Pope Francis urged Colombians skeptical of a peace deal with guerrillas to be open to reconciliation with those who have repented, speaking hours after a top rebel leader asked the pontiff for forgiveness.
“Dear people of Colombia: do not be afraid of asking for forgiveness and offering it,” he said, at an emotional meeting that brought together victims of the 50-year civil war with former guerrilla and paramilitary fighters.
The Argentine pope, leader of the world’s Roman Catholics, is visiting Colombia with a message of national reconciliation, as the country tries to heal the wounds left by the conflict and bitter disagreements over a peace deal agreed last year.
Francis flew to the city of Villavicencio in Meta province, a vast cattle ranching area which was a hotbed of right-wing paramilitary and Marxist guerrilla violence during a conflict with successive governments.
As he arrived, former Revolutionary Armed Forces of Colombia (FARC) rebel leader Rodrigo Londono, now the head of a new political party, issued an open letter to the pope asking for forgiveness for the suffering the group inflicted.
“Your repeated expressions about God’s infinite mercy move me to plead your forgiveness for any tears or pain that we have caused the people of Colombia,” Londono, who goes by the alias Timochenko, said in the letter.
Tens of thousands of ecstatic people in this humid area of savanna and shantytowns packed the roads as the pope, riding in the front seat of a simple car, passed by on Friday morning after his plane arrived from the capital Bogota.
The pope’s afternoon prayer meeting in Villavicencio with about 6,000 survivors of the brutal conflict was the centerpiece of his five-day trip to overwhelmingly Catholic Colombia.
He listened to personal accounts from four people, including a woman who joined a paramilitary group when she was 16, a former FARC guerrilla, and two victims of violence between the guerrillas and paramilitary squads.
One of the victims, Pastora Mira García, told how she lost her father, husband and two children in the conflict.
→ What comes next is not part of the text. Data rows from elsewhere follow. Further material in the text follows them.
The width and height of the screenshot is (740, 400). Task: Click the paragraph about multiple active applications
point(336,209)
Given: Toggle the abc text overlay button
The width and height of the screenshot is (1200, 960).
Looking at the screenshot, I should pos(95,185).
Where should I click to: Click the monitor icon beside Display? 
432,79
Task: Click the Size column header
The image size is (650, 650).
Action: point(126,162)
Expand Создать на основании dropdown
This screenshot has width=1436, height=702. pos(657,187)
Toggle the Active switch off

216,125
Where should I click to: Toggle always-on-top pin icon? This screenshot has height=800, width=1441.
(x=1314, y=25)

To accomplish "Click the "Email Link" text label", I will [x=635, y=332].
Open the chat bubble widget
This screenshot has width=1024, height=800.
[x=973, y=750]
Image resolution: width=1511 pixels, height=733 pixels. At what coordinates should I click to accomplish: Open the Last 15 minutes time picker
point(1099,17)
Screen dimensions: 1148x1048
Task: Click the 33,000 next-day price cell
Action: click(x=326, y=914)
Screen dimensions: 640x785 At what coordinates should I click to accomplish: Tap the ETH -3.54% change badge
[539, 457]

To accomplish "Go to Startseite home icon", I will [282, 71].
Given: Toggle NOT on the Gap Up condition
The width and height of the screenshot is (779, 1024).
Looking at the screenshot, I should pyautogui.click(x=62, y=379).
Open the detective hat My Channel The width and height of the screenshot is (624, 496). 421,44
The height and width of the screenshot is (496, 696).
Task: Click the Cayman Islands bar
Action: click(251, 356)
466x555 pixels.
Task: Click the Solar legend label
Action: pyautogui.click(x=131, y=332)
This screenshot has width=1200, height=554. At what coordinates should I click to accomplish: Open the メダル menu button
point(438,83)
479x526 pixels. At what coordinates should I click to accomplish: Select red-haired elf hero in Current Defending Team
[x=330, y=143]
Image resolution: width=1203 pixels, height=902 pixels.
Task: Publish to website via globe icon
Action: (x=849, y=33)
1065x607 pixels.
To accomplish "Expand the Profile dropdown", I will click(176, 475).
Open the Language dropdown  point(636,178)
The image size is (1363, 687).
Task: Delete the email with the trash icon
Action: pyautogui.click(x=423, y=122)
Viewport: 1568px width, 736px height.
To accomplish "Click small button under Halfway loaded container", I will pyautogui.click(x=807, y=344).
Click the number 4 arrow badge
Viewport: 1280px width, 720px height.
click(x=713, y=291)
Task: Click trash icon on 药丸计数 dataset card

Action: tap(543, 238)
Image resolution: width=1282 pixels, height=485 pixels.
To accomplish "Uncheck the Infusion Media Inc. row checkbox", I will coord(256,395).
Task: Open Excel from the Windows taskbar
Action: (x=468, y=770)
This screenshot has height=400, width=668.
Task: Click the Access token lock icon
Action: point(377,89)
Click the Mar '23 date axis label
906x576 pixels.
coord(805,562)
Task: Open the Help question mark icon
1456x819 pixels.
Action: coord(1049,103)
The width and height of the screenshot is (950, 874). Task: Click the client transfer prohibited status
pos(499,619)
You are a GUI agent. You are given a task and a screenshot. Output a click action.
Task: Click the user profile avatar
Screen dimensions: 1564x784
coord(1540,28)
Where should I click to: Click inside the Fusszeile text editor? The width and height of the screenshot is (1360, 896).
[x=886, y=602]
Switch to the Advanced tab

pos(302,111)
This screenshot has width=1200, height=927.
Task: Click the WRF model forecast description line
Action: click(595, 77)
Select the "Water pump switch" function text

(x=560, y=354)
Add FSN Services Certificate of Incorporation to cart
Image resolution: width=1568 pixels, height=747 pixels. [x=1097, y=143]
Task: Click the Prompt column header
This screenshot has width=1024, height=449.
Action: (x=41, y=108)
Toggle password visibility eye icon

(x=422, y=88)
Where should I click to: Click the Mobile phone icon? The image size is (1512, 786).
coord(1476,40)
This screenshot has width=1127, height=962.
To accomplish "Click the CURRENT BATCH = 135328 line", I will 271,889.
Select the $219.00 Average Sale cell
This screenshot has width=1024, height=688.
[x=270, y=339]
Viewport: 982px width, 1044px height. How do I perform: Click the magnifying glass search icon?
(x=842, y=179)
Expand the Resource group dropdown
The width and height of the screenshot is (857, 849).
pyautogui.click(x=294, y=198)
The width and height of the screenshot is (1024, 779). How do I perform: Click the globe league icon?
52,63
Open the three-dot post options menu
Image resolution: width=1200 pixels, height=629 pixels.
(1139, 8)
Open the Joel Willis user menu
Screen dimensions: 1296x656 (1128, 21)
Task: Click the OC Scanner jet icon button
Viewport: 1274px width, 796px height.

To great applause she urged forgiveness to “break the cycle of violence” and said she could now “name the unnamable and forgive the unforgivable”.
On the wall of the stage was a destroyed statue of Jesus Christ recovered from a church attacked by the FARC in 2002 in the rain forest village of Bojaya. About 80 people were killed as they sought refuge from rebel bombings inside the humble church.
The plaster figure, without arms or legs, has become an enduring symbol of the war.
“As we look at it, we remember not only what happened on that day, but also the immense suffering, the many deaths and broken lives, and all the blood spilled in Colombia these past decades,” the pope said.
Conflict between right-wing paramilitary squads, Marxist rebels, and government forces since the 1960s has killed more than 220,000 people and left millions more displaced.
Now Colombians are deeply polarized as they prepare to receive 7,000 former fighters, such as Londono, into society.
Many are furious that under last year’s peace deal, FARC leaders accused of kidnapping and murder will avoid jail sentences and may receive seats in congress as members of a new political party.
Francis addressed this hesitancy head-on.
“Undoubtedly, it is a challenge for each of us to trust that those who inflicted suffering on communities and on a whole country can take a step forward,” he said.
“Let us heal that pain and welcome every person who has committed offences, who admits their failures, is repentant and truly wants to make reparation.”
As he left Villavicencio, he stopped to pray at the Reconciliation Cross, a memorial to survivors and those killed during the war, and planted a tree as a symbol of peace.
Earlier, Francis celebrated a Mass for hundreds of thousands of people on a muddy field to beatify Pedro Maria Ramirez, a priest who was killed in 1948 during a period of political violence known as “La Violencia,” and Bishop Jesus Emilio Jaramillo, killed in 1989 by the National Liberation Army (ELN) for suspected collaboration with the military.